Tu, yo o nuestros amigos, o conocidos da igual, en general casi todos nos comportamos igual en cuestiones de amor, todos creemos querer más de lo que nos quieren, estamos convencidos de estar depositando más esfuerzo, cariño y sacrificio que nuestra pareja en bien de la relación que estemos viviendo o en algún caso padeciendo.
Creemos no ser entendidos por aquel al que nosotros entendemos tan bien, que no nos conoce y al que nosotros creemos conocer casi al dedillo, cuantas veces nos hemos preguntado porque no se esfuerza un poco en intentar saber que es lo que nos gusta, o que es lo que no nos gusta que también sería de agradecer.

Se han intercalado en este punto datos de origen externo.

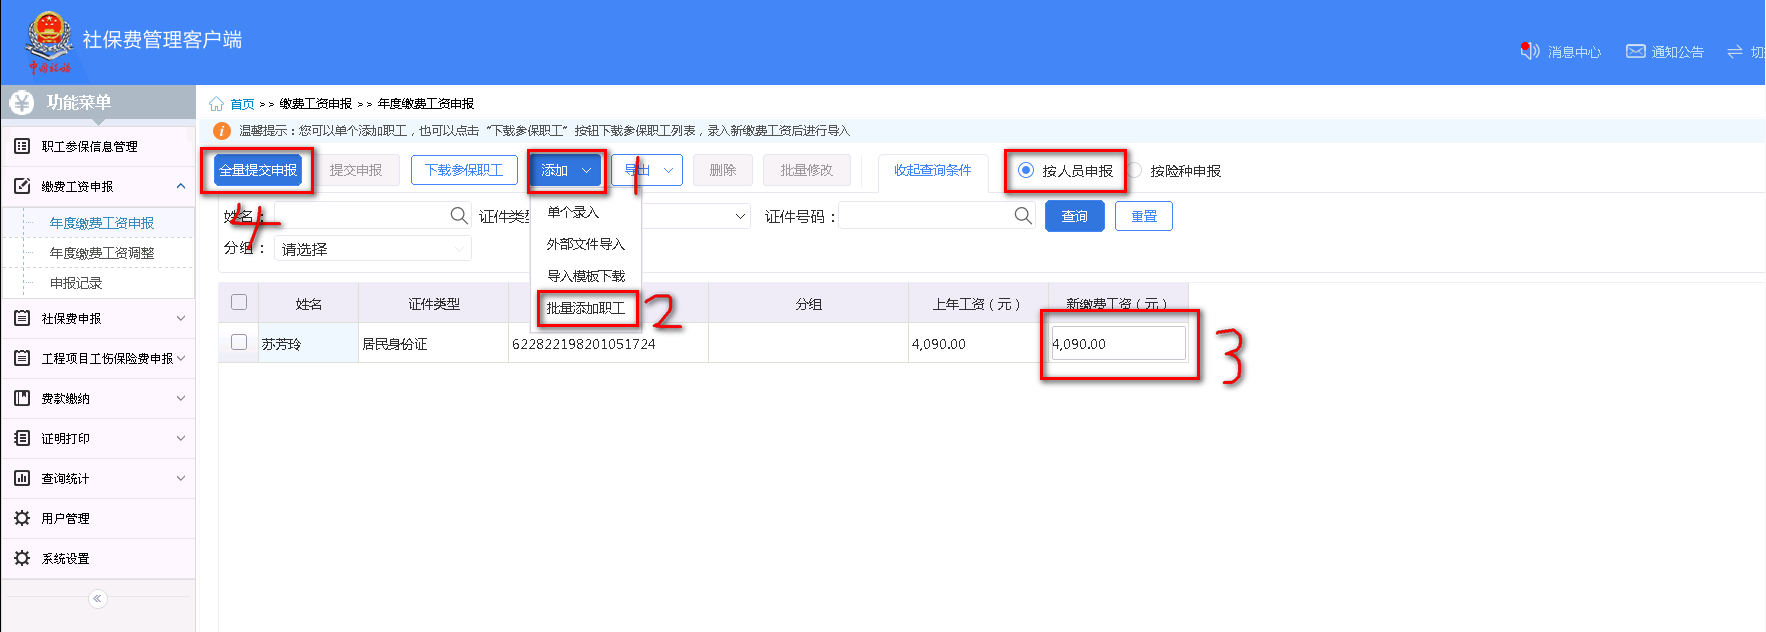This screenshot has height=632, width=1766.
Task: Open the 消息中心 speaker icon
Action: (1529, 51)
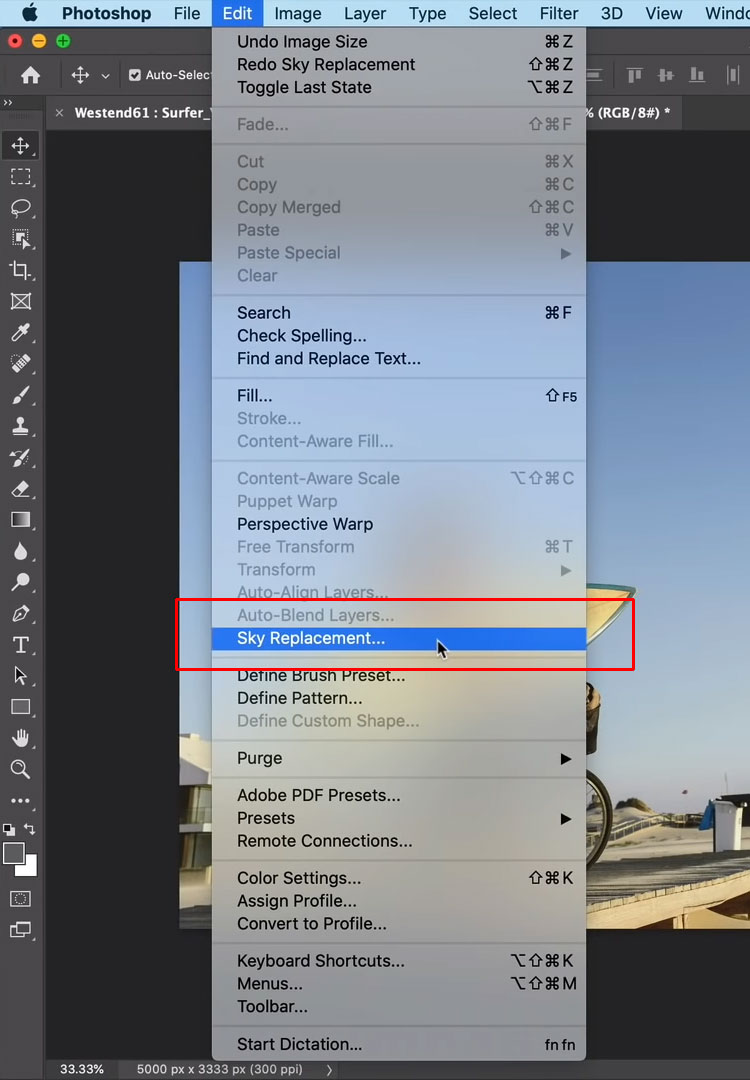This screenshot has width=750, height=1080.
Task: Pick the Eyedropper tool
Action: tap(20, 332)
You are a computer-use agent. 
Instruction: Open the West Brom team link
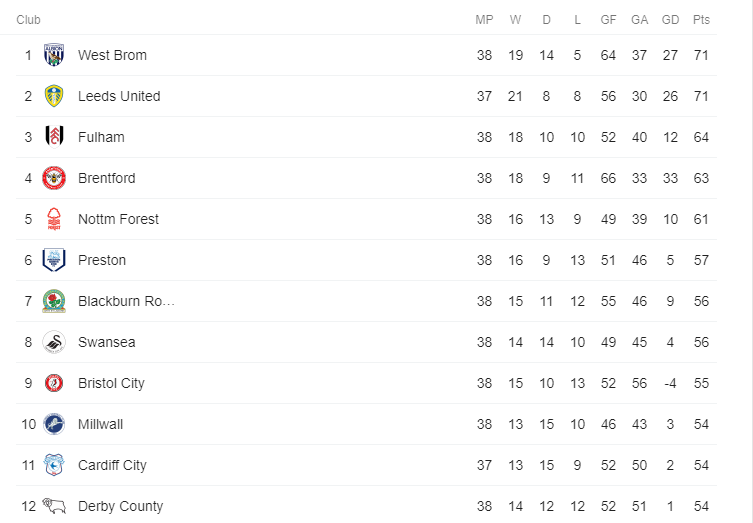coord(112,55)
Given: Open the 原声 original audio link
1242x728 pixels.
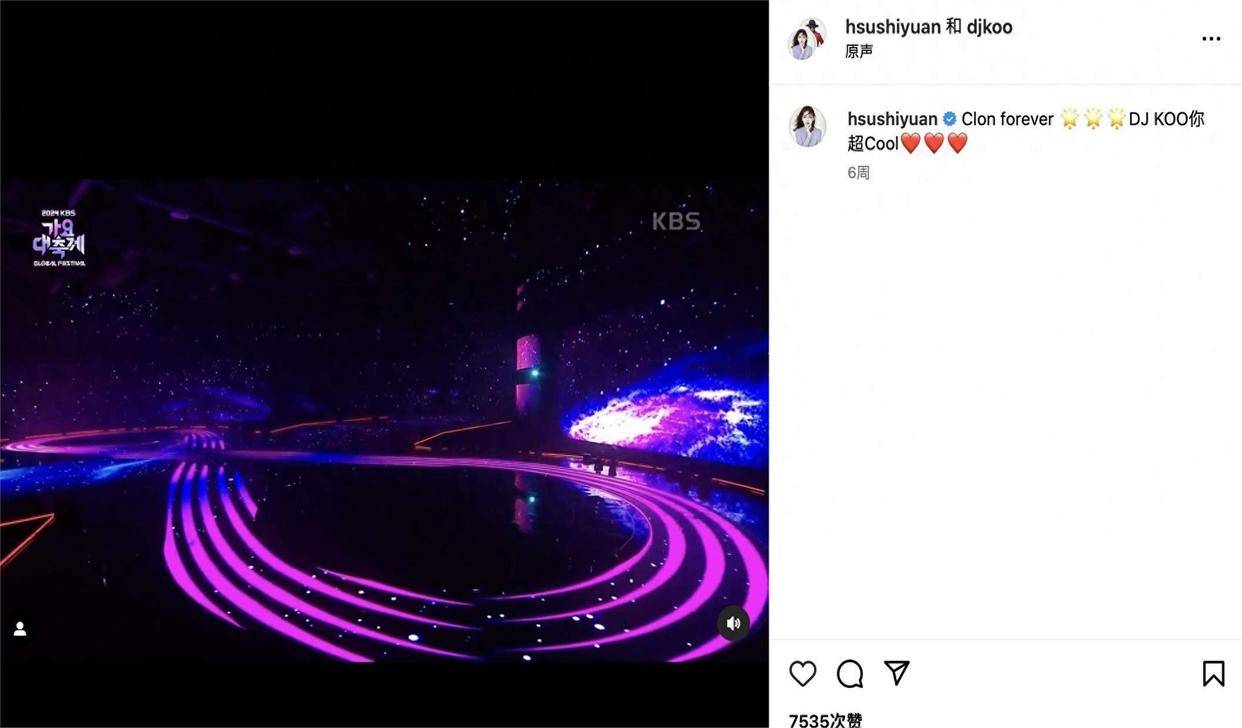Looking at the screenshot, I should (859, 51).
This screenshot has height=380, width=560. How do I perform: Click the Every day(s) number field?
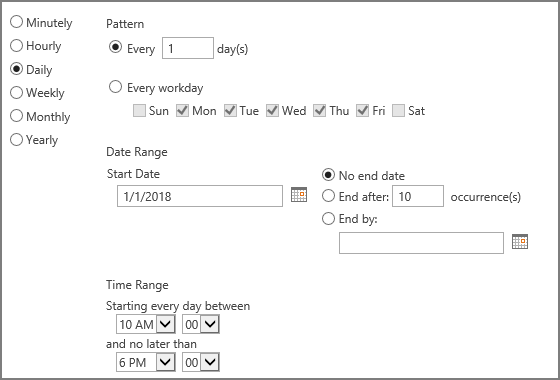point(188,48)
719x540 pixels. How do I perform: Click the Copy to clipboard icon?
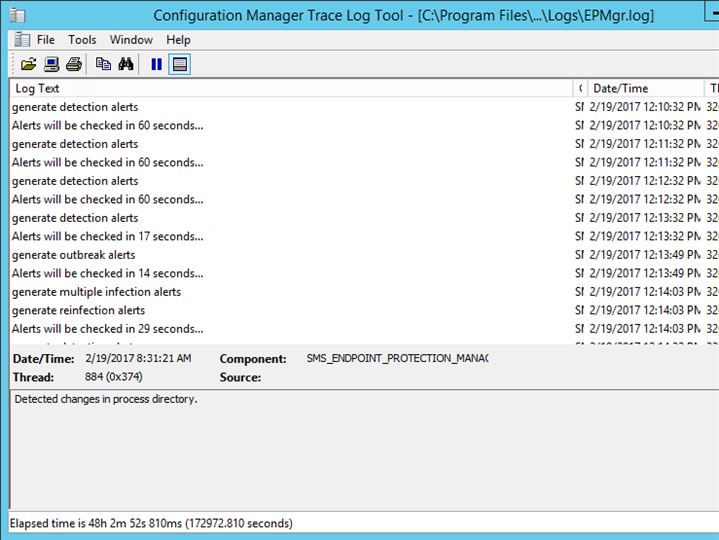click(x=103, y=64)
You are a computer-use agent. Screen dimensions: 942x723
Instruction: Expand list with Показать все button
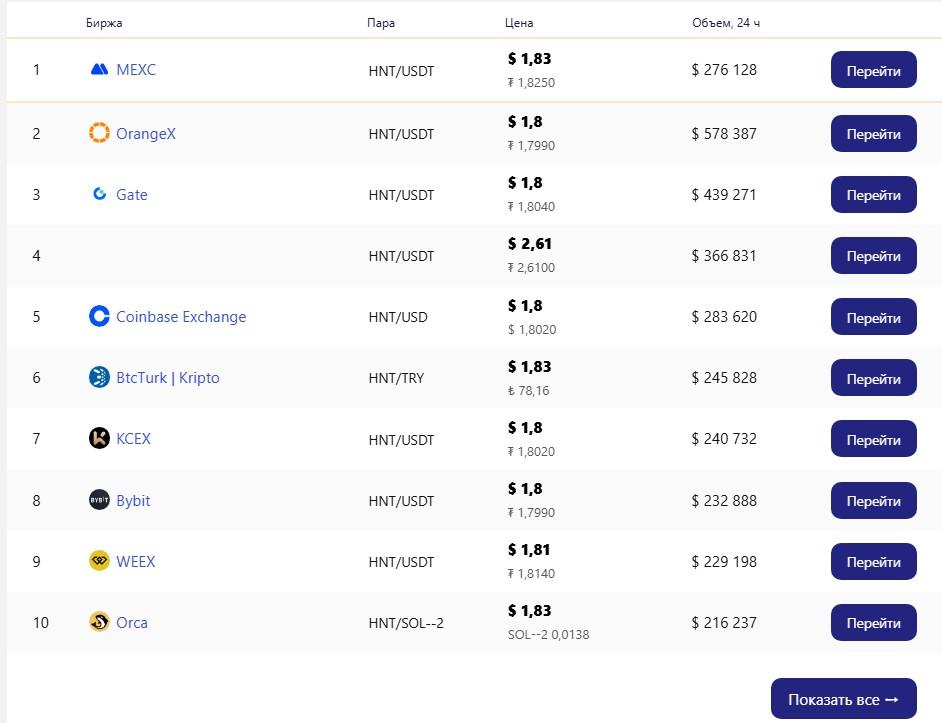tap(843, 699)
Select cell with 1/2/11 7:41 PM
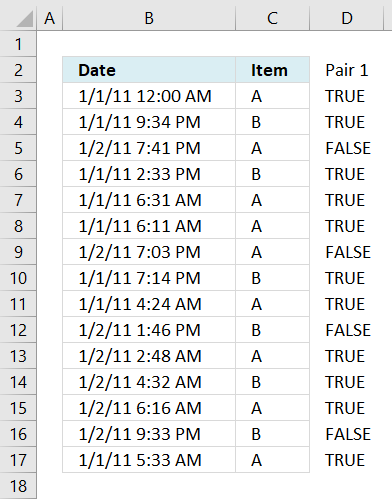The height and width of the screenshot is (499, 392). click(x=149, y=148)
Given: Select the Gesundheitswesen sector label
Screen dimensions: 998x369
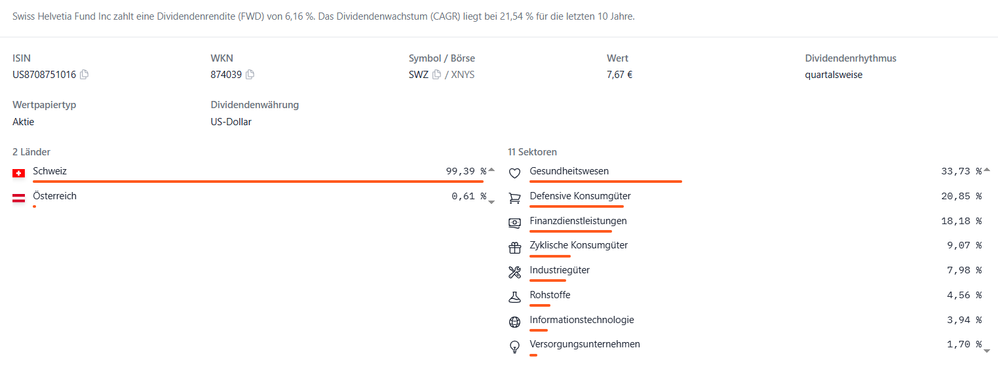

Cuantas veces nos hemos podido preguntar ¿Qué compartimos? Un espacio, una hipoteca, unos hijos, sexo, rutina, pasión, confidencias, preocupaciones, alegrías, penas, cama, años, una vida o nada. Seguramente todo ello conforma la relación, que empezó con entusiasmo y que suele acabar si todo sigue su cauce “normal” en matrimonio, pero coño, ahora que estamos casados resulta que nosotros aportamos más que nuestra pareja. Cuando no éramos matrimonio sino que éramos novios había interés por nuestras necesidades, él o ella nos cuidaban con esmero, contribuían con el mismo esfuerzo e interés que nosotros en que aquello funcionara, casi no hacía falta decir nada porque casi todo era perfecto, el sexo, la pasión, la conversación, no había hijos, y hasta la hipoteca en la que nos íbamos a meter parecía perfecta. Pero ese día, el día que colmaba más las aspiraciones de nuestros respectivos padres que las nuestras (boda) algo se empieza a torcer, incomprensiblemente todo aquello que hasta ese día era sino perfecto casi perfecto se empieza a esfumar.
Ya no te aguanto más!!! Esta frase es un clásico entre las parejas, se puede pronunciar al mes, al año o al día pero en este caso en el subconsciente, que tampoco es cuestión de machacarlo/a a diario. Por dios porque me he condenado de esta forma, mi vida no puede estar sujeta a esta gorda, o este calvo barrigón, que suplicio Dios, sino no fuera por mi aguante y porque recuerdo que yo aporto mas a la relación (esto que no se olvide) ya estaría en casa de su madre, y claro es cierto que también me ata la jodida hipoteca y los niños que los muy marranos no se parecen a mi si no a el/ella que mira que hay que tener mala suerte y el sexo… ¡ah! si el sábado por la noche, y la pasión… ¡ah! si el domingo delante de la paella y el único espacio dispuestos a compartir el del coche, y las confidencias mejor que se las callara que no me importa para nada que tenga almorranas, y las alegrías pocas y siempre ligadas a las penas (vienen mis padres a cenar, esto es una pena o mejor dicho una putada), no me esperes a comer esto es una alegría y si no vienen los hijos esto ya es una súper alegría, y la cama a quien se le ocurrió comprarla de matrimonio con lo bonitas que son las separadas, compartir toda mi vida al lado de semejante ser, si se pareciera un poquito a mis compañeros/ras de trabajo o al vecino/a, es que es igual cualquiera nos parecerá más guapo/a, interesante, culto, y atento/a que nuestra pareja.
En fin, aunque nadie nos lo reconozca somos generosos es nuestra relación porque aguantar lo que aguantamos eso no tiene precio, y si se rompe no es porque nosotros tengamos la culpa (ni mucho menos) es por el/la egoísta de nuestra pareja que nunca intento poner de su parte, si la verdad no se como he llegado a aguantar tanto, no os parece.